Was wird unter dem Vergleichswertverfahren verstanden?

Neben dem Sachwert- und Ertragswertverfahren ist das Vergleichswertverfahren eine Methode der Immobilienbewertung. Es wird im Paragrafen 15 der Immobilienwertermittlungsverordnung (ImmoWertV) erläutert:

Im Vergleichswertverfahren wird der Vergleichswert aus einer ausreichenden Zahl von Vergleichspreisen ermittelt.

Nach dieser Definition ist ein Vergleichswert eines Grundstücks durch den Vergleich mit anderen Grundstücken zu bilden.

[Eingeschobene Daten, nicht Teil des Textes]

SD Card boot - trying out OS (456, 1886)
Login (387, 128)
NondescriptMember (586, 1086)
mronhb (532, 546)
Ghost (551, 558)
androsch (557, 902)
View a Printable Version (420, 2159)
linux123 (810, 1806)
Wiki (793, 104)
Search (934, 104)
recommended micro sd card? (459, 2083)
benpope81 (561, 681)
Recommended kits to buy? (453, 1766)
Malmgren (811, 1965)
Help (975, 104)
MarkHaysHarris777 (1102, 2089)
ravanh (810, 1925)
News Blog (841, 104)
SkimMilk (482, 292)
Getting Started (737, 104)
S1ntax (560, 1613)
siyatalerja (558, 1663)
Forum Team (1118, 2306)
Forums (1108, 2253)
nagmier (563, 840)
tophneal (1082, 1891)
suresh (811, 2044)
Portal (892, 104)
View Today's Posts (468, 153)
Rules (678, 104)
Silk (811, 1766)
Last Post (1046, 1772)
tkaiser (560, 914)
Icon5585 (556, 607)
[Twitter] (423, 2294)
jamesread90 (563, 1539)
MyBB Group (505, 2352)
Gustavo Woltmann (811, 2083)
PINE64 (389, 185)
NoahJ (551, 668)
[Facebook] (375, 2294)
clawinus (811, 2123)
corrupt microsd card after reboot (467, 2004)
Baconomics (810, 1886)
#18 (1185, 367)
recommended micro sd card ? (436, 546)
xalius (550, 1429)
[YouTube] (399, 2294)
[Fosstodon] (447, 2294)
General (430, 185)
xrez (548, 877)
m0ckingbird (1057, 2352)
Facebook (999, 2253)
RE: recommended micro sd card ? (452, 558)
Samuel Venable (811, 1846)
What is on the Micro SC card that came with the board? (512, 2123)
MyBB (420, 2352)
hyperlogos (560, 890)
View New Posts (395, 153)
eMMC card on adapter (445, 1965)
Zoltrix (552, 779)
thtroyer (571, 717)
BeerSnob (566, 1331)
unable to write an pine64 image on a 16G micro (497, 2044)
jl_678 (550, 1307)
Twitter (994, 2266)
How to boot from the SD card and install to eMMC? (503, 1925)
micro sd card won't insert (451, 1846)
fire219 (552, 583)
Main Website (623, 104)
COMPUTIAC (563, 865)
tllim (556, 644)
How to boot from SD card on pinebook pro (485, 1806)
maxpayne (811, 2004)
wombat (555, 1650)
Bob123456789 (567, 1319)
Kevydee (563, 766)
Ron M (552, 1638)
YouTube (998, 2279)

Im Anschluss kann dieser Wert mithilfe verschiedener Anpassungen vergleichbar gemacht werden. Dabei werden die Vergleichskaufpreise unter anderem auf die Wertverhältnisse des Wertermittlungsstichtags umgerechnet.

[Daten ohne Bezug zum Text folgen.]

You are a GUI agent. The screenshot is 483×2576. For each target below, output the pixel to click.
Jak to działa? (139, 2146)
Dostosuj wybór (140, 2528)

Exkurs:  Unter dem Wertermittlungsstichtag wird der Zeitpunkt verstanden, auf den sich die Wertermittlung einer Immobilie bezieht.

Besonders geeignet ist das Verfahren bei Grundstücken gleichartiger Bebauung, wie beispielsweise Einfamilienreihenhäuser, Eigentumswohnungen, Siedlungshäuser oder Garagen.

Das Vergleichswertverfahren gilt als das präziseste Verfahren der Immobilienwertermittlung. Es bildet als Einziges das Marktgeschehen ab, das in der Realität von großer Bedeutung ist. Denn der errechnete Wert ist nicht immer maßgebend für den Wert einer Immobilie – auch die Nachfrage hat einen großen Einfluss:

  • In einem Neubaugebiet kann ein Käufer bereit dazu sein, weit höhere Preise als die Herstellungskosten zu zahlen.
  • In Gebieten, in denen die Nachfrage geringer ist, kann es dazu kommen, dass die Herstellungskosten nicht ausschlaggebend für den Kaufpreis sind, da sich für diesen Preis kein Käufer finden lässt.

Was gibt es für verschiedene Arten des Vergleichswertverfahrens?

Es wird zwischen zwei verschiedenen Arten unterschieden: dem Vergleichspreisverfahren und dem Vergleichsfaktorverfahren.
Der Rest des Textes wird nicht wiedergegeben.